In the case of tied failure times, the statistics $\mb{v}$ are averaged over the possible orderings of the tied failure times. The covariance matrices are also averaged over the tied failure times. Averaging the covariance matrices over the tied orderings produces functions with appropriate symmetries for the tied observations; however, the actual variances of the $\mb{v}$ statistics would be smaller than the preceding estimates. Unless the proportion of ties is large, it is unlikely that this will be a problem.

The univariate tests for each covariate are formed from each component of $\mb{v}$ and the corresponding diagonal element of $\mb{V}$ as $v_ i^2/V_{ii}$. These statistics are treated as coming from a chi-square distribution for calculation of probability values.

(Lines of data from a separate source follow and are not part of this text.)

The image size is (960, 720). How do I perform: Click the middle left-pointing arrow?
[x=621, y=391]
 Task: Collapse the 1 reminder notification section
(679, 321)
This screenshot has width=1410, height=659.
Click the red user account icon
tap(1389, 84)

The statistic $\mb{v^{\prime }V^{-}v}$ is computed by sweeping each pivot of the $\mb{V}$ matrix in the order of greatest increase to the statistic. The corresponding sequence of partial statistics is tabulated. Sequential increments for including a given covariate and the corresponding probabilities are also included in the same table. These probabilities are calculated as the tail probabilities of a chi-square distribution with one degree of freedom. Because of the selection process, these probabilities should not be interpreted as p-values.

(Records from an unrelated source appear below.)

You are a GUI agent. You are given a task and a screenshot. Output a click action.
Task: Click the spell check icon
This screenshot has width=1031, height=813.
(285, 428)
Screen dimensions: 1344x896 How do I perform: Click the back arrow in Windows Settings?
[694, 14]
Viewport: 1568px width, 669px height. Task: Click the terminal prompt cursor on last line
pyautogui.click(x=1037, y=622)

If desired for data screening purposes, the output data set requested by the OUTTEST= option can be treated as a sum of squares and crossproducts matrix and processed by the REG procedure by using the option METHOD=RSQUARE. Then the sets of variables of a given size can be found that give the largest test statistics. Product-Limit Estimates and Tests of Association illustrates this process.